Sir, - Thank you for the opportunity to read Mary McDonnell's account of going through the educational system as a member of our travelling community (September 8th). Her story of having a "great dream to become a writer" and of her determination to not "leave school without some achievement" is awe-inspiring. Mary's courage; her school-friends' attitudes; and the active support of her second-level school, and especially that of two of the teachers, deserves more than our admiration. The best response to such wisdom is to ensure that achievements such as Mary's are not just the result of the happy conjunction of events and people but are built into the very fabric of our society.
For how can we be comfortable with the idea that, in 1999, Mary's story is so unusual and that for her to be in the same state of excitement and apprehension as thousands of other teenagers in our society, is due to her own exceptional courage and the chance meeting with such constructive teachers and with an ethos of inclusion and respect in her secondary school? What kind of society have we created that Mary's early years in primary school were experienced by her as a time when she was learning that she was "different" and that others (from a different community to her own) "knew best for me"?

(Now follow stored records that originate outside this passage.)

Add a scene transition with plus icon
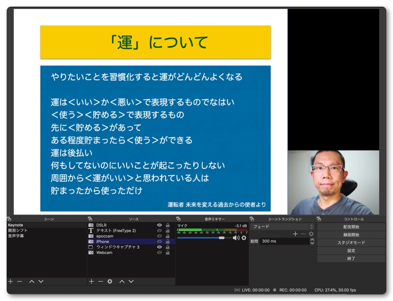 (x=295, y=234)
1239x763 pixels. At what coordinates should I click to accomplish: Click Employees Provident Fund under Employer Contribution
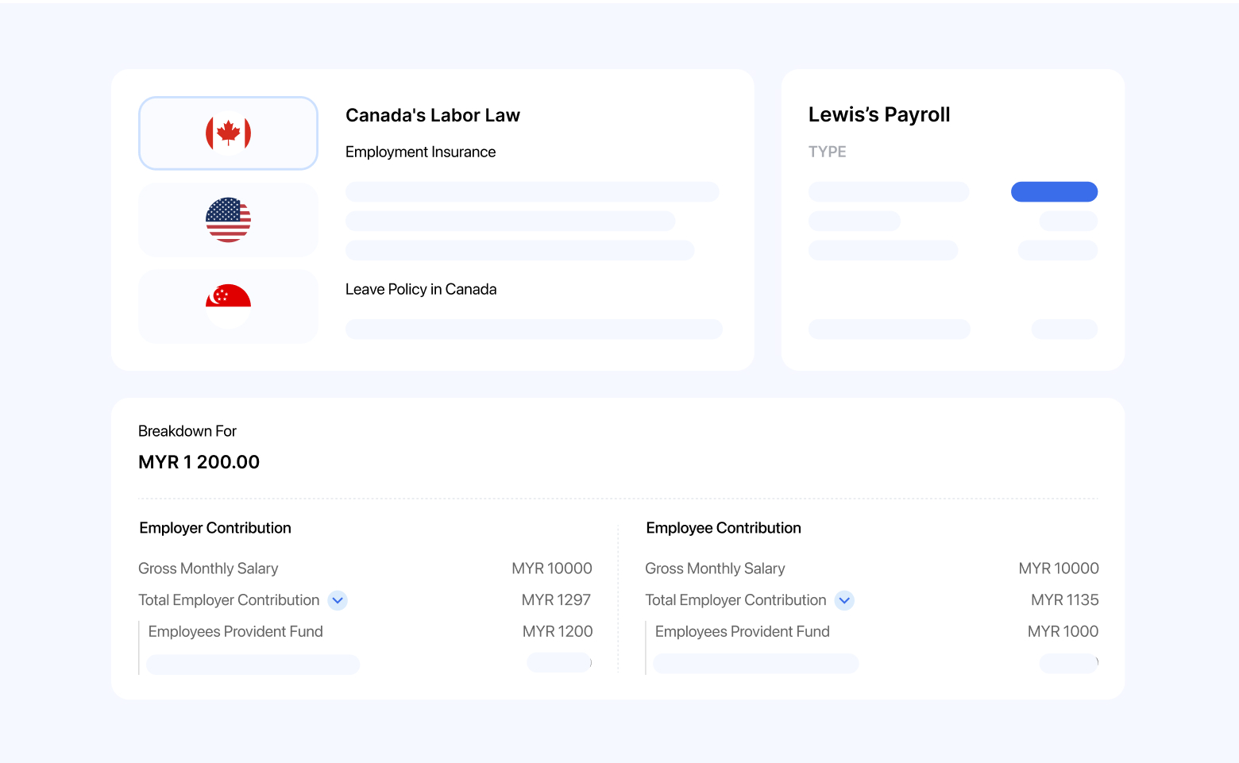pos(235,632)
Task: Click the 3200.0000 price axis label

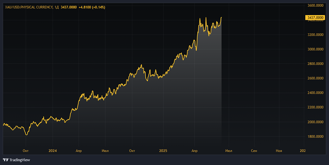Action: coord(316,35)
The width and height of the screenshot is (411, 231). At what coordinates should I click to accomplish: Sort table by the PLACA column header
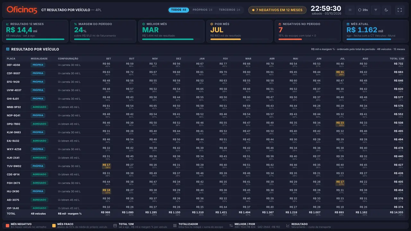pyautogui.click(x=11, y=59)
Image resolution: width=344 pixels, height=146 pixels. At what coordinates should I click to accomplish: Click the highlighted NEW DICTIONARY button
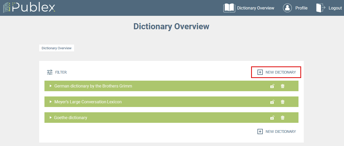[276, 72]
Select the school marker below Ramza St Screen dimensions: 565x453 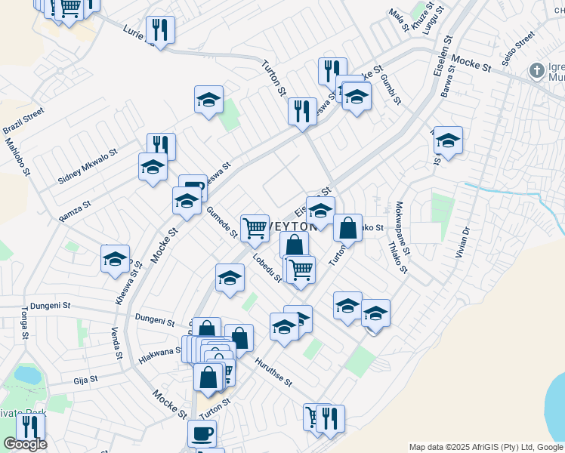coord(186,201)
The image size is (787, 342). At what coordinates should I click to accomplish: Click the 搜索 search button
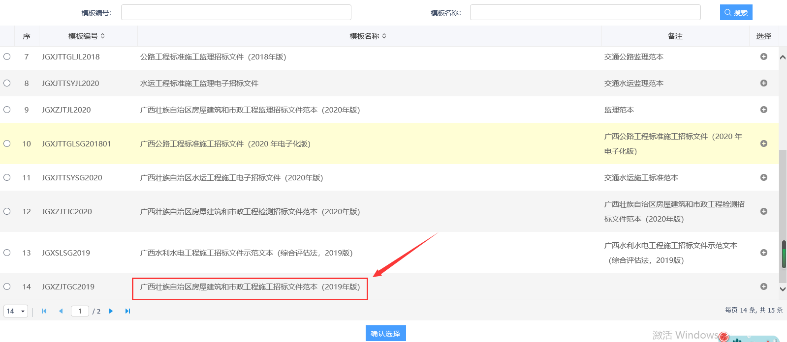pos(736,12)
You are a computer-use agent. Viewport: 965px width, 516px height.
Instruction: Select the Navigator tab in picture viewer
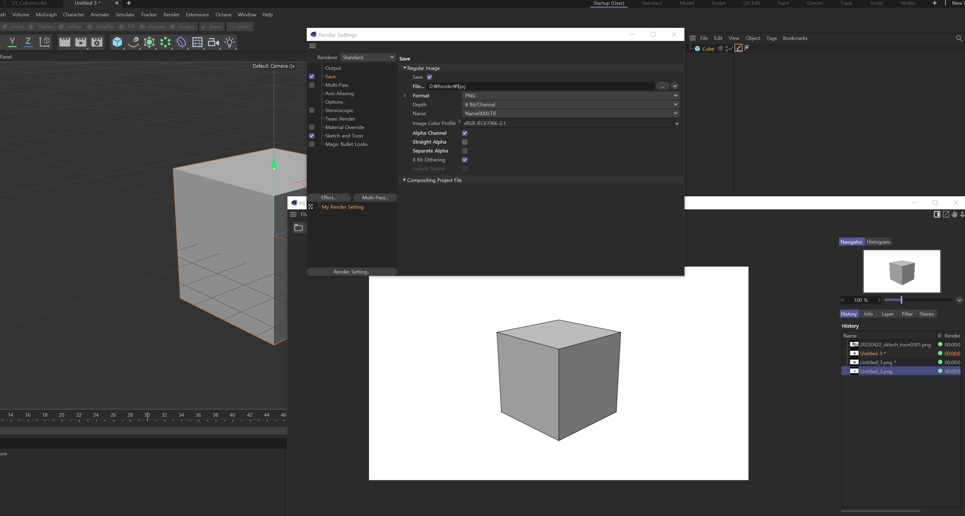click(851, 241)
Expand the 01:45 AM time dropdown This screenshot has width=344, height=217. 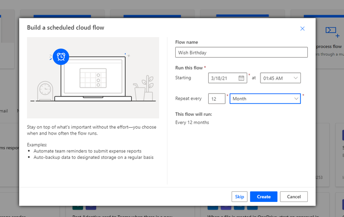(x=280, y=78)
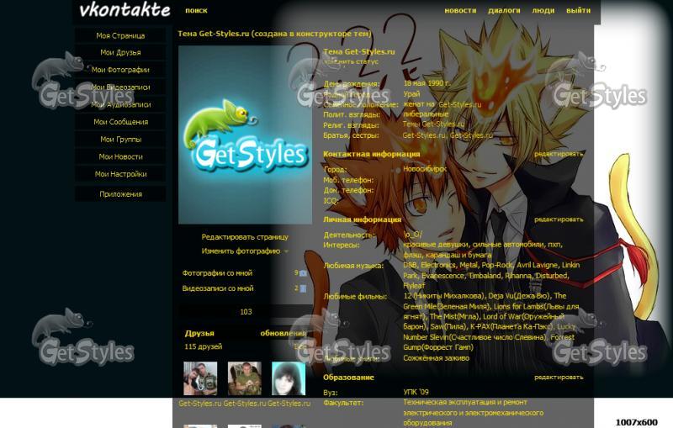Click the 'поиск' search link
Image resolution: width=673 pixels, height=428 pixels.
(x=196, y=11)
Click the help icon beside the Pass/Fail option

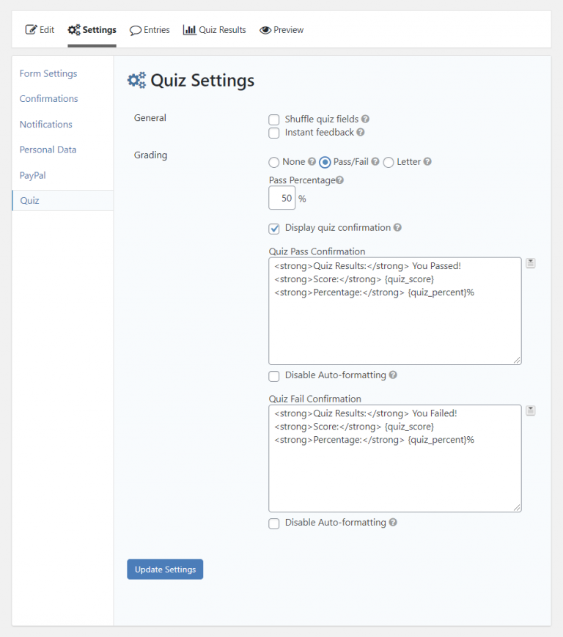(x=375, y=162)
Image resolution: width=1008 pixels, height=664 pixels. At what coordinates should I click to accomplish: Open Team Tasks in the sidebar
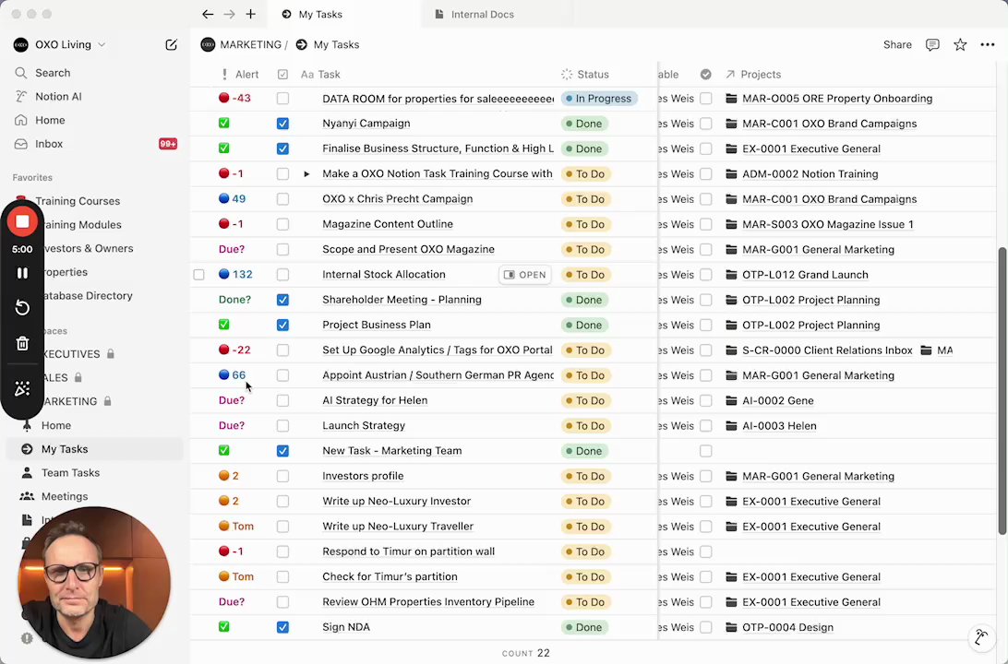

When will we take seriously the right of all people to have access to the "goods" of our society? When will we challenge the attitude that identifies difference (cultural, ethnic, economic) as inferior, unworthy of respect, punishable and to be expelled? When will Mary be able to write that "being different" is recognised as bringing riches to any society in which she lives, that "being different" is a source of pride and inclusion which carries the right to speak and not be spoken for by "experts"?
I hope that Mary will continue to write and to speak out but it would indeed be wrong to place the burden of changing our society on Mary and her community. The task is one for all of us, members of both communities together. - Yours, etc.,
Bernadette O'Sullivan, Whitebeam Road, Clonskeagh, Dublin 14.